Droghe e dipendenze: padre Olivero (cura villero Buenos Aires),“nella Chiesa serve uno sguardo inclusivo”

Inizia oggi in Vaticano la Conferenza internazionale promossa e organizzata dal Dicastero per il Servizio dello Sviluppo umano integrale in Vaticano, dal 29 novembre al 1° dicembre, sul tema: “Droghe e dipendenze: un ostacolo allo sviluppo umano integrale”. A portare il proprio contributo non solo specialisti, ma anche operatori pastorali e sacerdoti impegnati in prima linea nella lotta alle dipendenze. Come padre Carlos “Charly” Olivero, sacerdote argentino di frontiera che opera nella più vasta villa di Buenos Aires, la 21-24-Navaleta. “Quello che porteremo alla Conferenza è uno sguardo nei confronti del problema delle dipendenze che non è quello dell’esperto, ma di chi opera dentro la comunità, cercando di dare risposte includendo ogni fratello nella comunità”. Uno sguardo inclusivo, dunque, perché “la nostra esperienza ci dice che le comunità sono chiamate ad avvicinarsi a ogni persona bisognosa, ad aprirsi a chi soffre.
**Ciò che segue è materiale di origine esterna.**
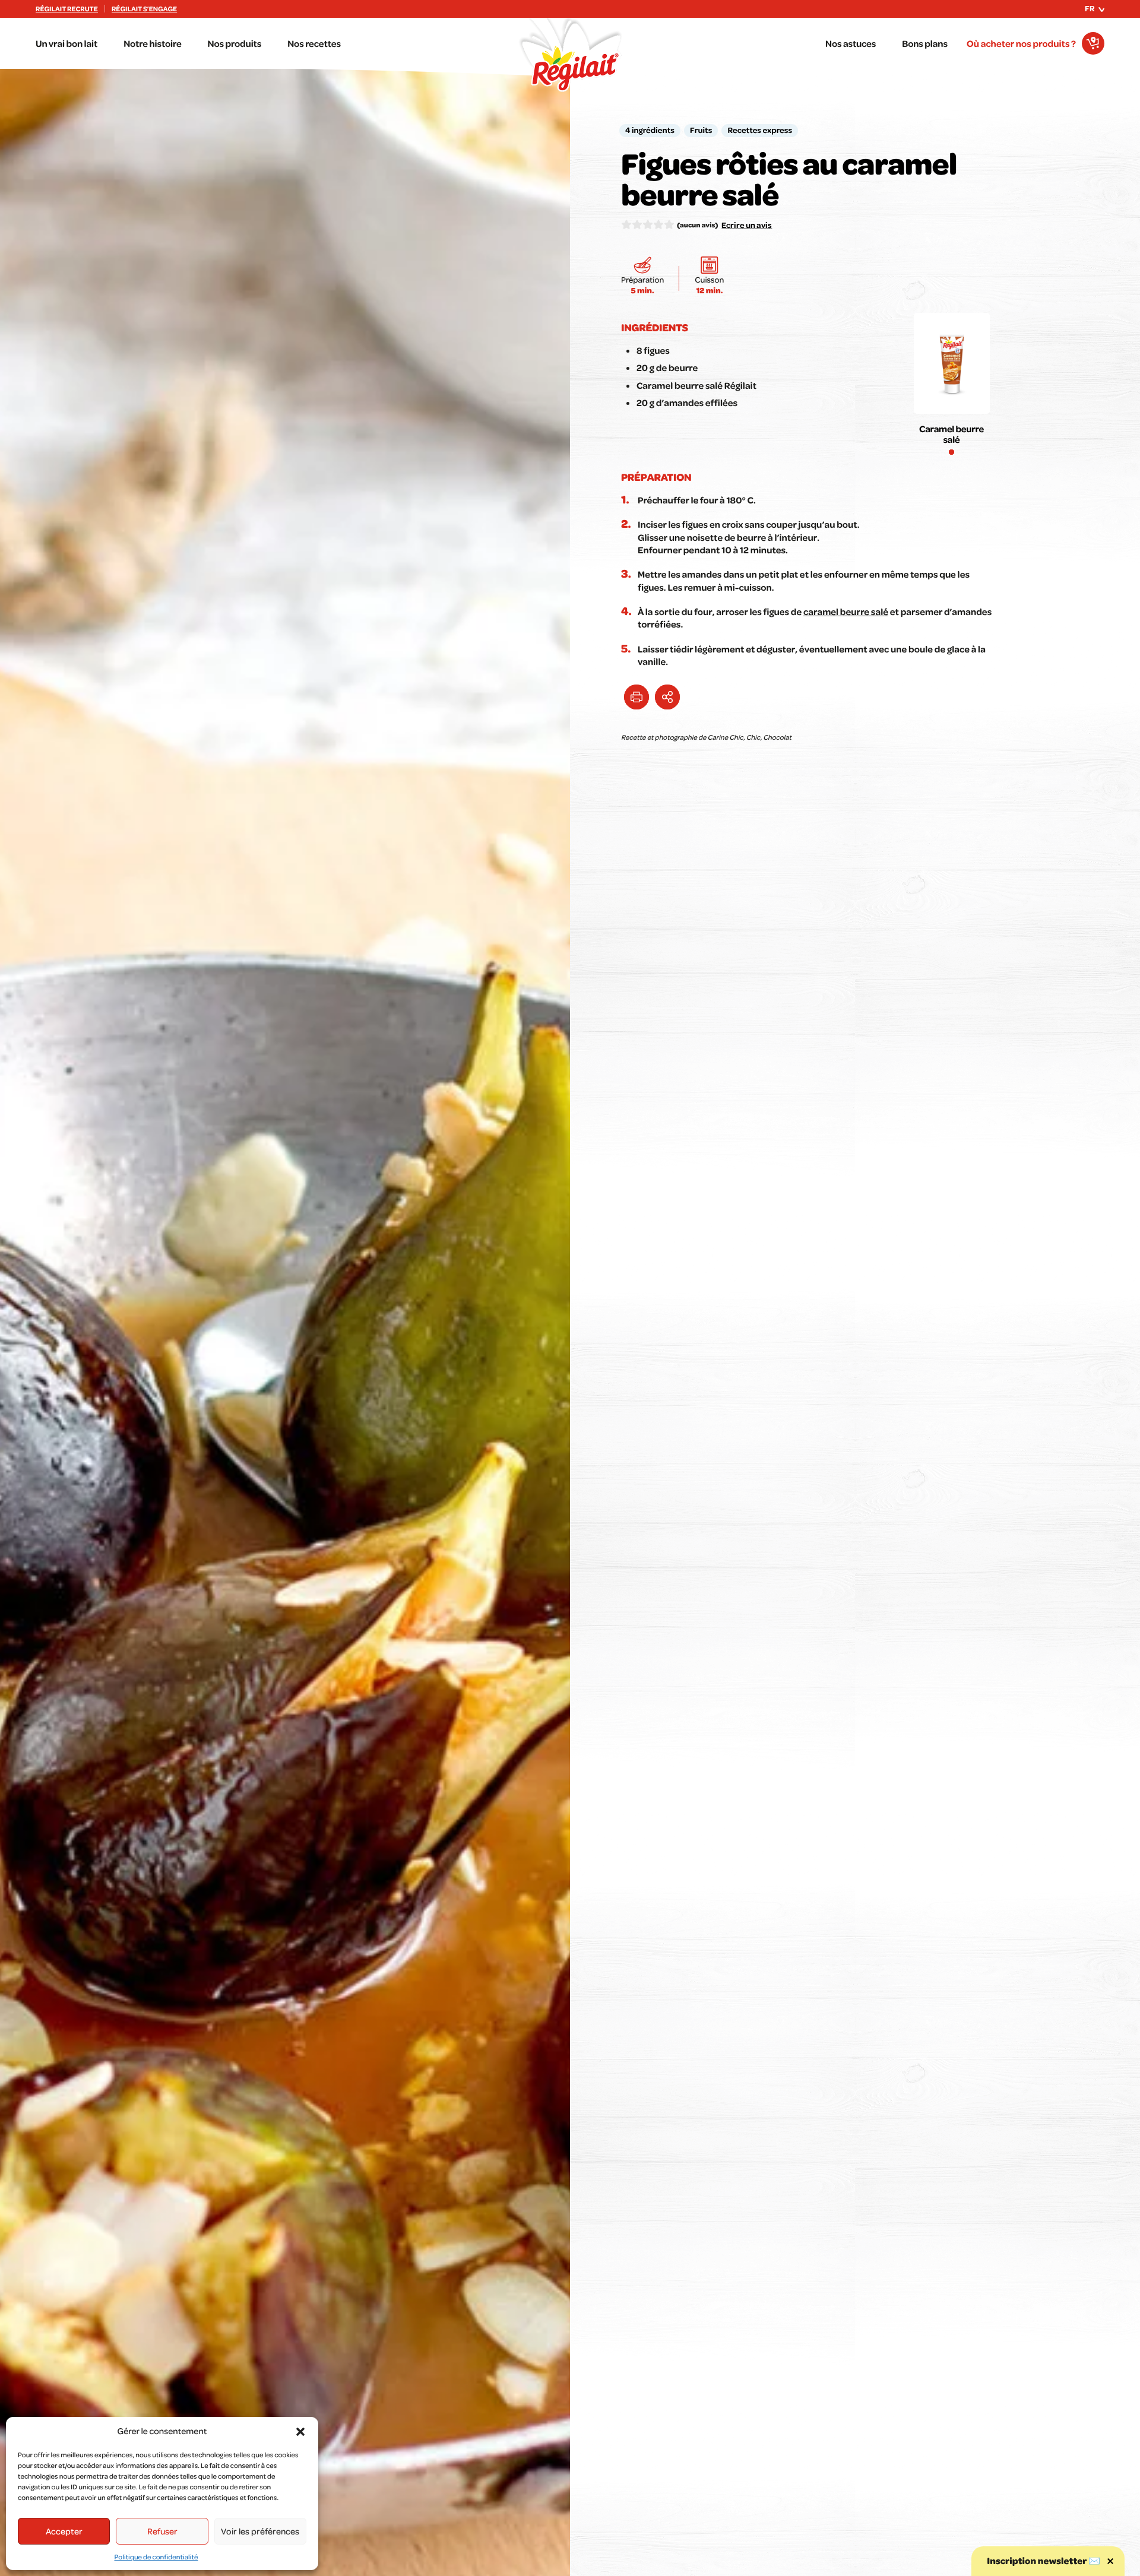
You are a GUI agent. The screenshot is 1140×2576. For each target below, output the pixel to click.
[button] (300, 2432)
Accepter (64, 2531)
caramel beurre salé (845, 611)
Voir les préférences (260, 2531)
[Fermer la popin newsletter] (1110, 2561)
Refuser (162, 2531)
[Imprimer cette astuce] (636, 697)
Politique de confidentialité (156, 2556)
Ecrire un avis (746, 225)
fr (1090, 8)
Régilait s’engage (144, 8)
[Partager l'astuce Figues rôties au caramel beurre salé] (667, 697)
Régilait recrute (67, 8)
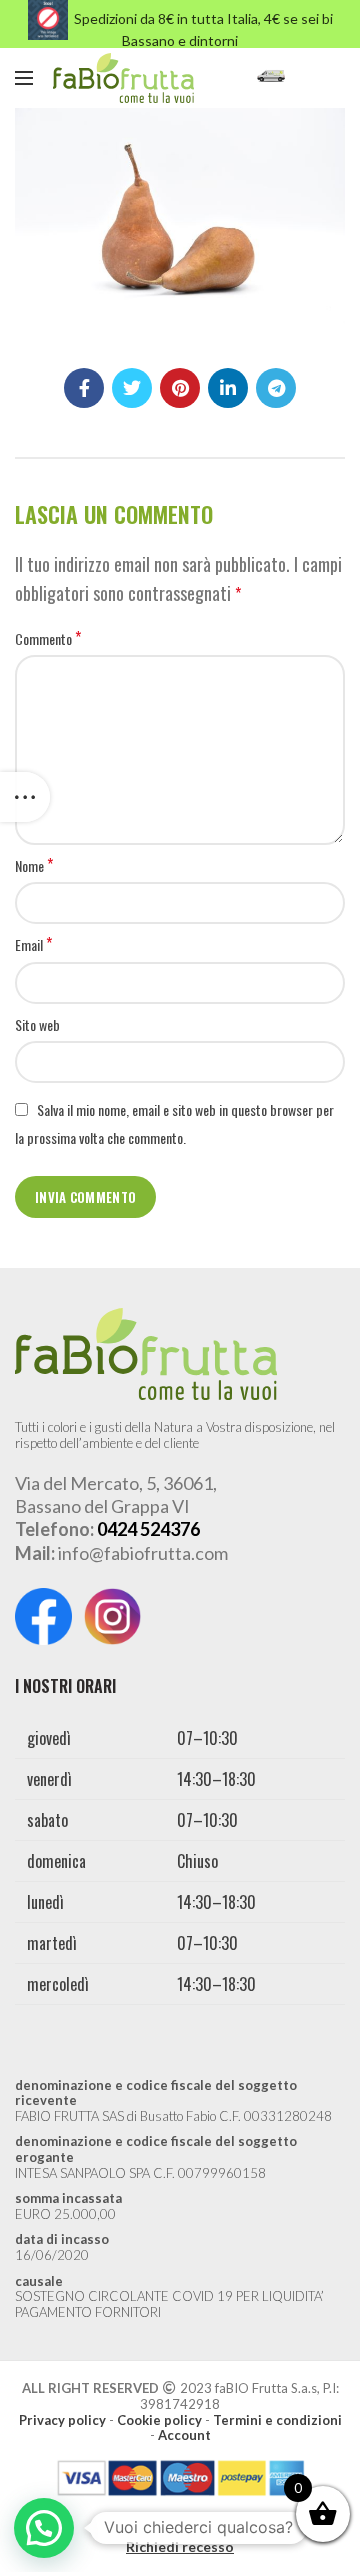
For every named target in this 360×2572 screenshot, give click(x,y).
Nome (34, 866)
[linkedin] (228, 388)
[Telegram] (276, 388)
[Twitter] (132, 388)
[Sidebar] (25, 797)
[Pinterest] (180, 388)
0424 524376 (148, 1529)
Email (33, 945)
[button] (44, 2528)
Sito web (37, 1024)
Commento (48, 639)
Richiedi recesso (180, 2546)
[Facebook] (84, 388)
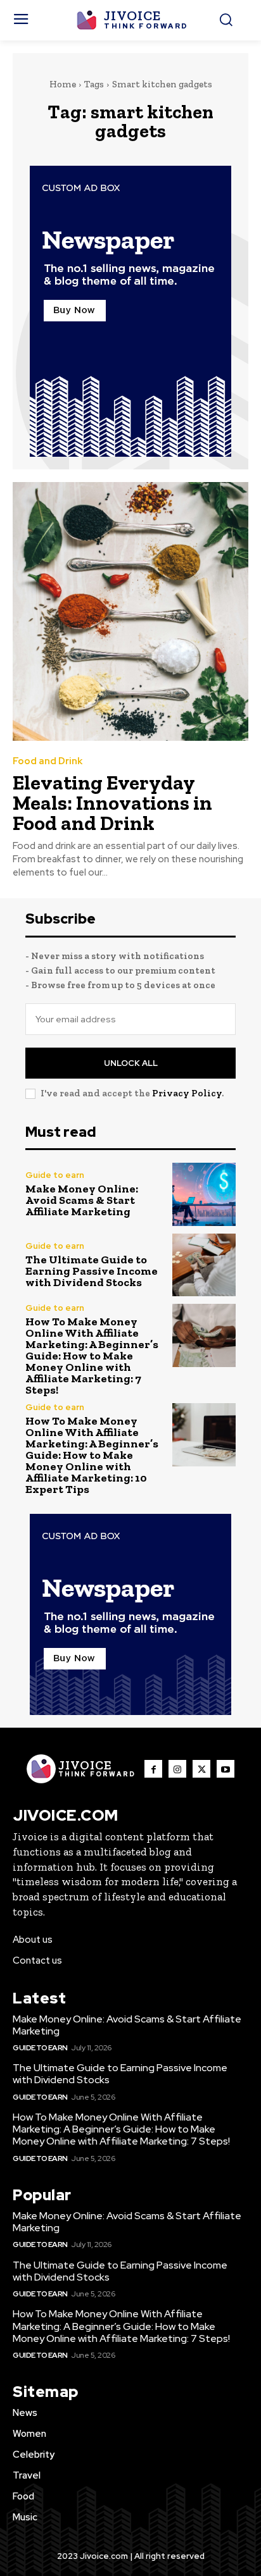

È un processo prima di tutto ecclesiale, le comunità non devono essere autoreferenziali e chiuse in se stesse”. Padre Charly lancia, però, un allarme sulla situazione che si vive a Buenos Aires, nei quartieri periferici e nelle villas, dove è in aumento il consumo di droga: “Diminuisce la presa di coscienza del rischio che si corre, si assiste a un banalizzazione del consumo, in un contesto difficile e complesso. La situazione è dovuta a vari fattori, per esempio alla disgregazione della famiglia, che provoca il fatto che tanti ragazzi di fatto vivono in strada”. E poi il narcotraffico: “È sempre più presente nel Paese – afferma il sacerdote – e così gira molta droga, tutti sanno dove si trova e dove si compra”.